Behavior of <- NULL on lists versus data.frames for removing data
- by Ananda Mahto
Many R users eventually figure out lots of ways to remove elements from their data. One way is to use NULL, particularly when you want to do something like drop a column from a data.frame or drop an element from a list.
Eventually, a user comes across a situation where they want to drop several columns from a data.frame at once, and they hit upon <- list(NULL) as the solution (since using <- NULL will result in an error).
A data.frame is a special type of list, so it wouldn't be too tough to imagine that the approaches for removing items from a list should be the same as removing columns from a data.frame. However, they produce different results, as can be seen in the example below.

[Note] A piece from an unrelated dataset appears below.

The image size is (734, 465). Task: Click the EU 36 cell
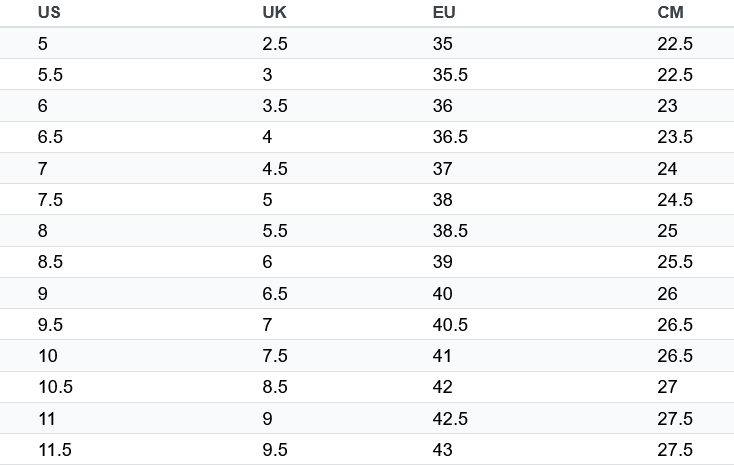pyautogui.click(x=443, y=105)
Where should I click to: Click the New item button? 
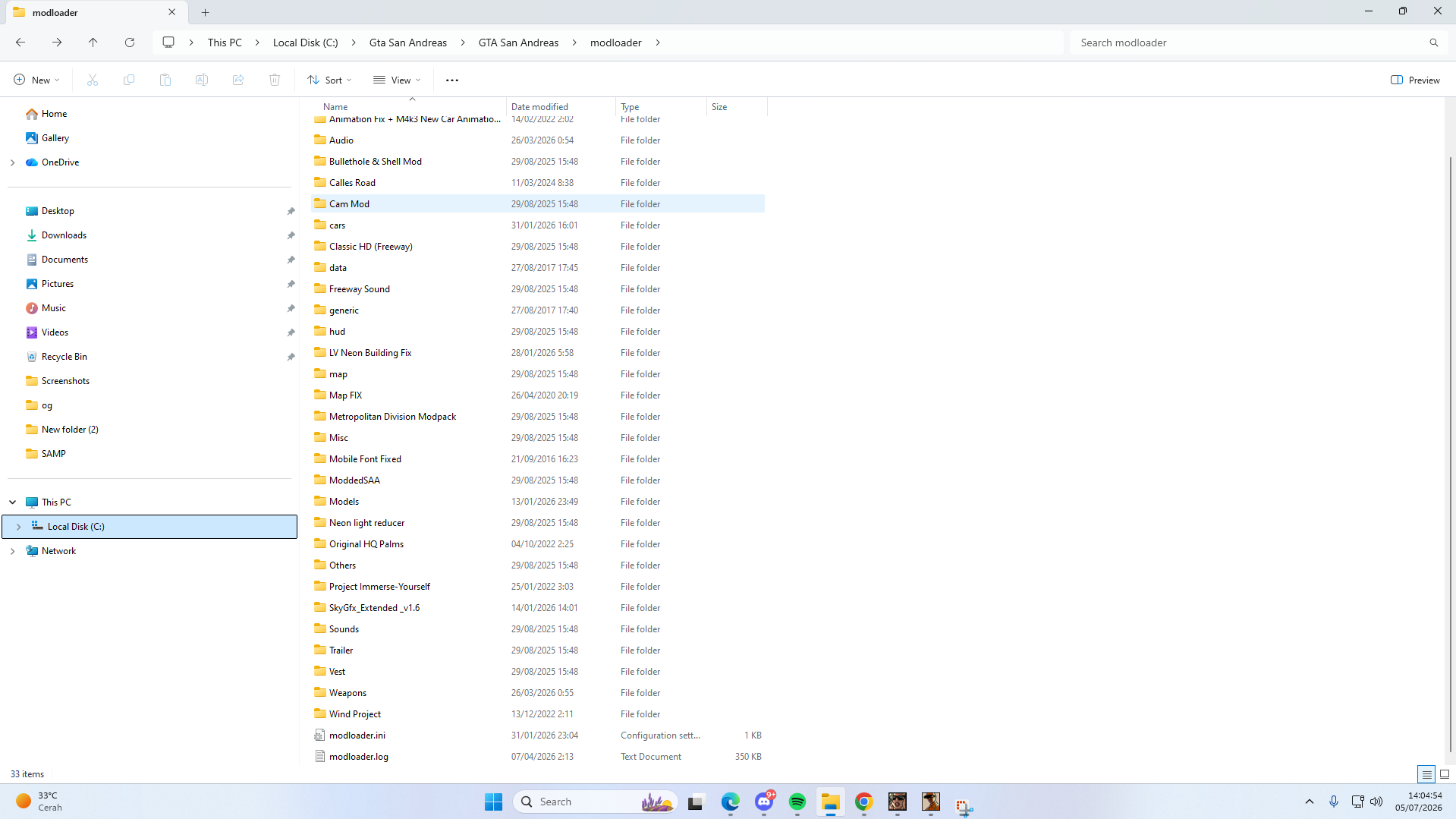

## Make some small data--two data.frames and two lists
cars1 <- cars2 <- head(mtcars)[1:4]
cars3 <- cars4 <- as.list(cars2)
## Demonstration that the `list(NULL)` approach works
cars1[c("mpg", "cyl")] <- list(NULL)
cars1
# disp hp
# Mazda RX4 160 110
# Mazda RX4 Wag 160 110
# Datsun 710 108 93
# Hornet 4 Drive 258 110
# Hornet Sportabout 360 175
# Valiant 225 105
## Demonstration that simply using `NULL` does not work
cars2[c("mpg", "cyl")] <- NULL
# Error in `[<-.data.frame`(`*tmp*`, c("mpg", "cyl"), value = NULL) :
# replacement has 0 items, need 12
Switch to applying the same concept to a list, and compare the difference in behavior.
## Does not fully drop the items, but sets them to `NULL`
cars3[c("mpg", "cyl")] <- list(NULL)
# $mpg
# NULL
#
# $cyl
# NULL
#
# $disp
# [1] 160 160 108 258 360 225
#
# $hp
# [1] 110 110 93 110 175 105
## *Does* drop the `list` items while this would
## have produced an error with a `data.frame`
cars4[c("mpg", "cyl")] <- NULL
# $disp
# [1] 160 160 108 258 360 225
#
# $hp
# [1] 110 110 93 110 175 105
The main questions I have are, if a data.frame is a list, why does it behave so differently in this scenario? Is there a foolproof way of knowing when an element will be dropped, when it will produce an error, and when it will simply be given a NULL value? Or do we depend on trial-and-error for this?